Source excerpt>
---+---
Eric William Barnum (born March 15, 1979) is an American composer of choral, instrumental, and vocal works. He received his doctorate in Choral Conducting at the University of Washington, Seattle. He is currently the Director of Choral Activities at Drake University in Des Moines, Iowa.

Career
Barnum studied composition and vocal performance at Bemidji State University, Minnesota, where he studied with Patrick Riley in 2002. He later studied composition and received his M.Mus. in choral conducting with David Dickau at Minnesota State University, Mankato in 2004.  Barnum received a DMA in Choral Conducting from the University of Washington under the direction of Geoffrey Boers in 2013.

Barnum has been commissioned by ACDA Honor choirs, university ensembles, professional choirs, and school choirs.  His composition of the poem "She Walks in Beauty" was incorporated in the male classical vocal ensemble Chanticleer's touring repertoire.
---+---
Recorded information>
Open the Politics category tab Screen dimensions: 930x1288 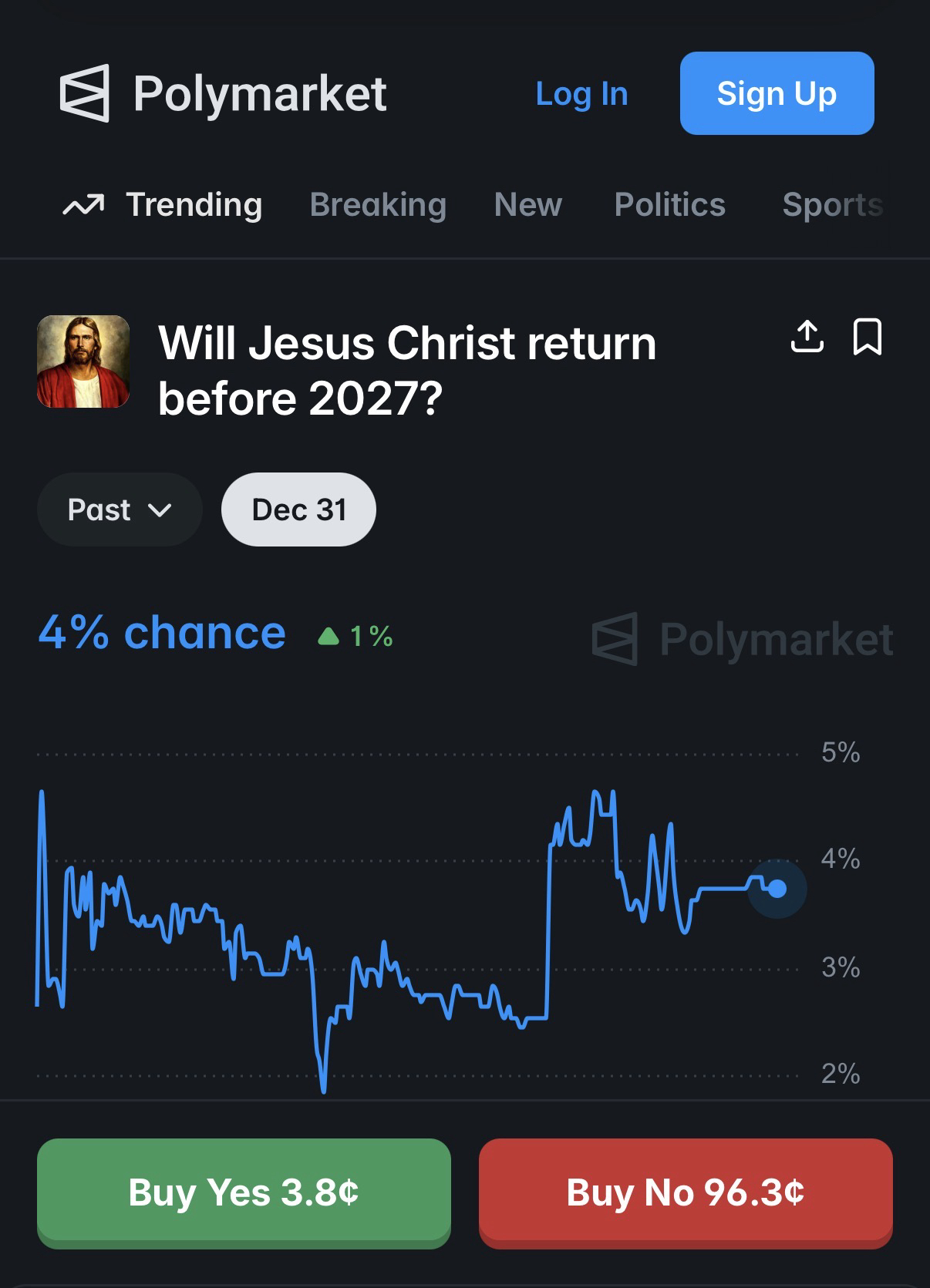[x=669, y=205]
---+---
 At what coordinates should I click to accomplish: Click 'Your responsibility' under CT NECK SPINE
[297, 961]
---+---
Given exercise> In the passage about the composer Eric William Barnum, translate this sentence into Spanish: "He is currently the Director of Choral Activities at Drake University in Des Moines, Iowa."

Task result> Actualmente es el director de actividades corales de la Universidad Drake, en Des Moines, Iowa.